More about /home, /data, and /scratch directories.

Windows: Add Network Location

This method will also allow you to easily drag/drop files between your local machine and your NIH HPC directories. This includes the global Biowulf/Helix/Felix /home, /data, and /scratch. Please see the section on Storage for more information about /home, /data, and /scratch. This method is ALWAYS ACCESSIBLE unless there are network issues or you get a new machine.

This method can only be used for machines that are within the NIH network, including VPN connections. The NCI-Frederick campus is outside the main NIH campus firewall, so users at NCI-Frederick will need to use VPN.

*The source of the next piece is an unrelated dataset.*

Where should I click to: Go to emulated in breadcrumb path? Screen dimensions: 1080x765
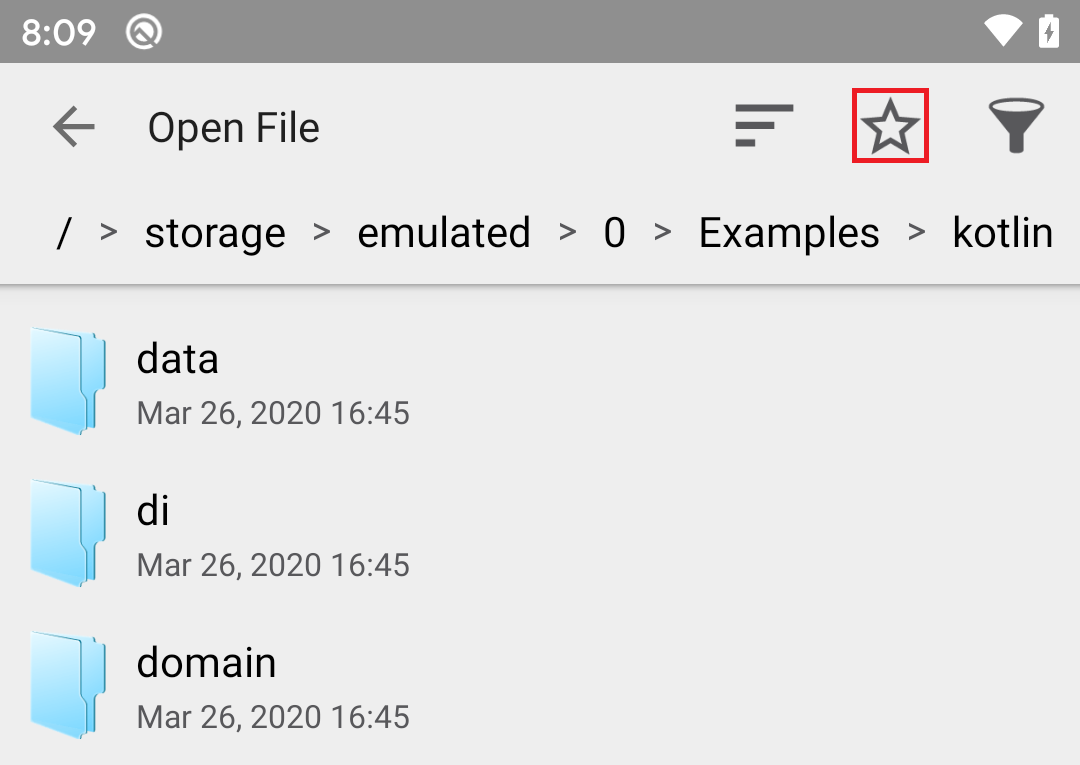click(444, 233)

  1. On your desktop machine, right-click the 'Computer' tab and click the 'Add Network Location' menu item to start the wizard. Click 'Next' when the following window pops up

    add network location

  2. Click 'Next' in this window

    where to create

  3. Enter the shared drive you want to mount as follows:

    • /home/[user]: \\helixdrive.nih.gov\[user]
    • /data/[user]: \\helixdrive.nih.gov\data
    • /scratch: \\helixdrive.nih.gov\scratch
    • Shared group area (e.g. /data/PQRlab: \\helixdrive.nih.gov\name_of_shared_area

    Make sure to replace [user] with your NIH login!!!

    specify location

    Click the 'Next' button.

  4. You can name the location, although, the default name is fine.

    name location image

  5. Completing the wizard

    completing the wizard

    Click the 'Finish' button

    /data icon

    To see larger image, right-click &arr; View Image

More about /home, /data, and /scratch directories.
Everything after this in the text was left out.